Different goals, different results.
InnoDB handles concurrency like it expects humans to make bad choices
InnoDB uses row-level locking (and MVCC) for many workloads, allowing concurrent writers to proceed without blocking
each other as often. SQLite’s write lock is coarser. WAL helps reads coexist with writes, but not multiple writers in the
way an OLTP server engine does.
Buffer pool vs OS cache: similar idea, different control
SQLite leans heavily on the OS page cache. MariaDB has the InnoDB buffer pool, a managed cache with internal heuristics
and visibility. You can size it, monitor hit rates, and reason about it.
The OS cache is still good, but in production you want the database to behave consistently even when the kernel decides
it prefers caching something else (like your log files during a burst of error spam).
Log-structured durability and group commit
InnoDB turns random writes into more sequential-ish log writes, flushes strategically, and groups commits across sessions.
That matters on real disks and cloud volumes where IOPS and latency are billed realities, not theoretical numbers.
Operational features that affect performance indirectly
- Connection handling: pooling, thread cache, max connections. SQLite doesn’t have connections in the same way, but your app’s process model becomes the bottleneck.
- Replication: not free, but it enables read scaling and safer maintenance windows.
- Online schema changes: still tricky, but possible with the right tooling and patterns. SQLite migrations can lock the world if you’re not careful.

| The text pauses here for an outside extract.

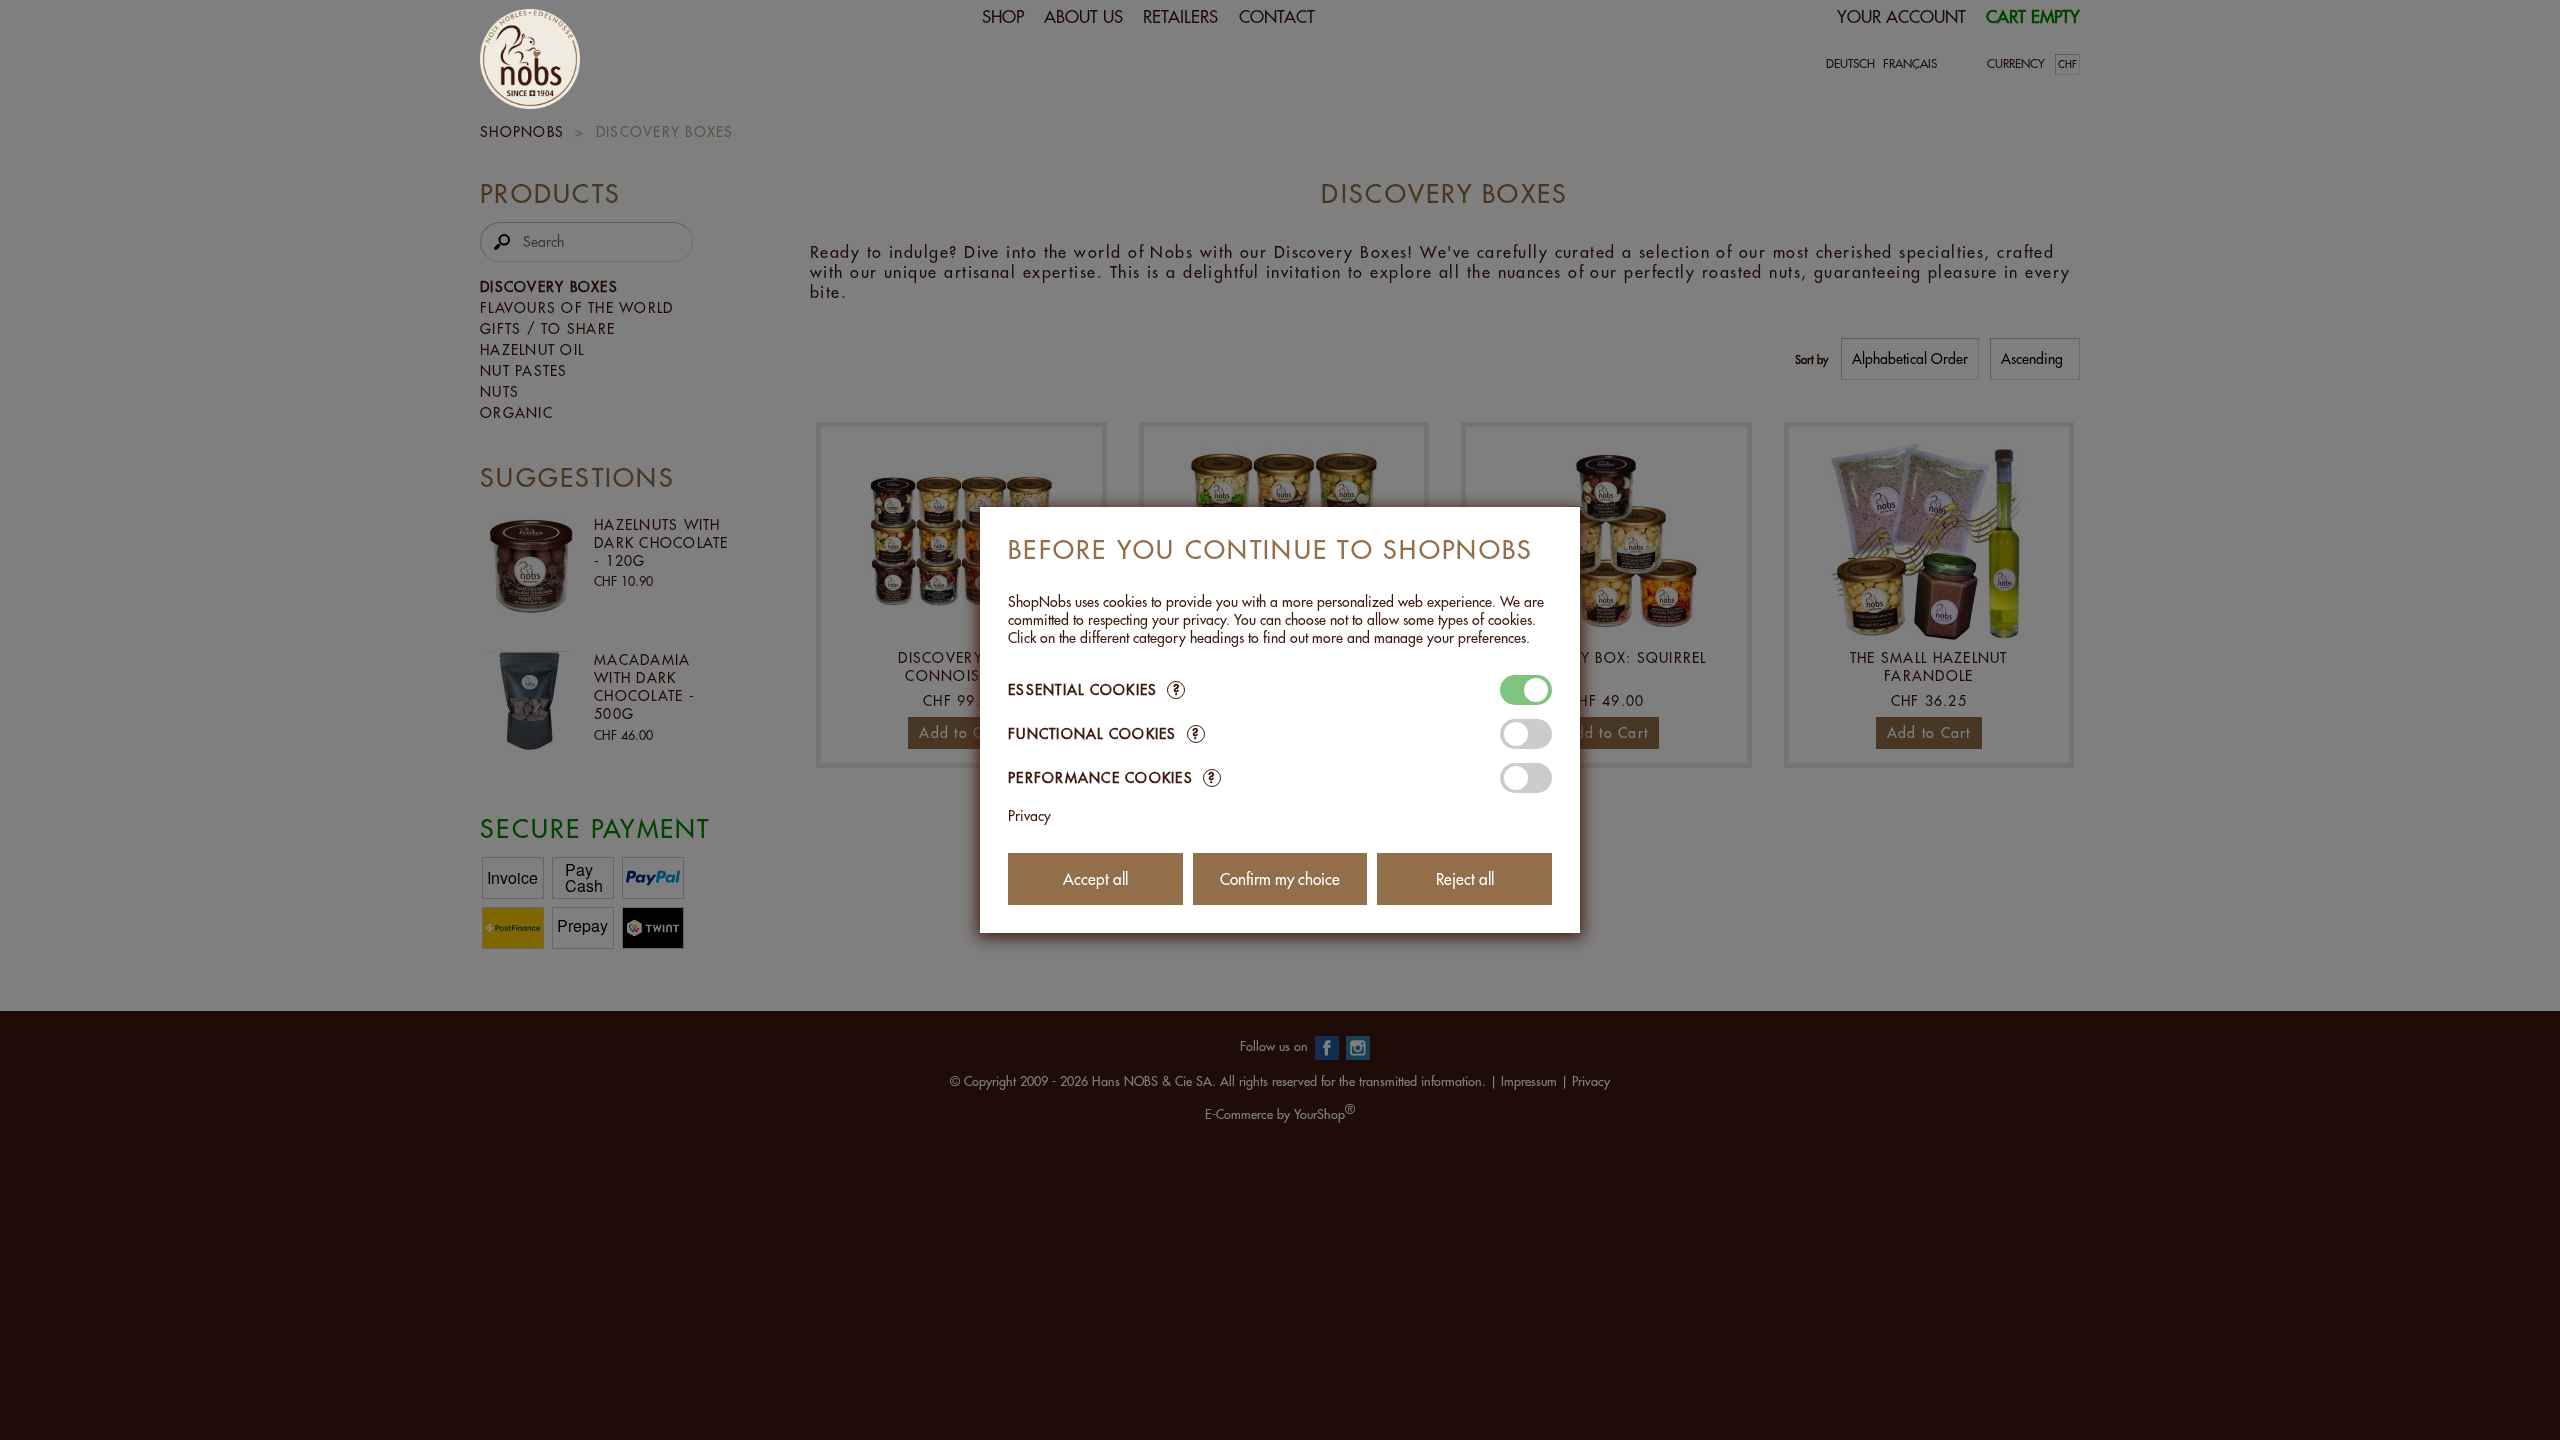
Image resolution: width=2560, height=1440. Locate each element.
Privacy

- Backups: MariaDB supports consistent snapshots and streaming strategies; SQLite backups are possible but require careful handling of WAL/journal and file copies.
Joke #2: Benchmarking SQLite on your laptop and declaring victory is like load-testing a bridge with a bicycle and calling it “truck-ready.”
Practical tasks: commands, outputs, and decisions (12+)
These are the checks I run when someone says “SQLite was fast in dev” or “MariaDB is slow” and expects me to guess.
Each task includes: a command, what the output means, and the decision you make from it.
Task 1: Identify your filesystem and mount options (SQLite cares a lot)
cr0x@server:~$ findmnt -no SOURCE,FSTYPE,OPTIONS /var/lib/app
/dev/nvme0n1p2 ext4 rw,relatime,errors=remount-ro
Meaning: Local ext4 with typical options. Good baseline for SQLite. If you see nfs, cifs, or something exotic, treat it as a red flag.
Decision: If the DB file is on networked storage, move it to local disk or switch to MariaDB/Postgres. SQLite on NFS is how you earn an incident.
Task 2: Check disk latency under real load (your “slow DB” might be slow storage)
cr0x@server:~$ iostat -xz 1 3
Linux 6.5.0 (server) 12/30/25 _x86_64_ (8 CPU)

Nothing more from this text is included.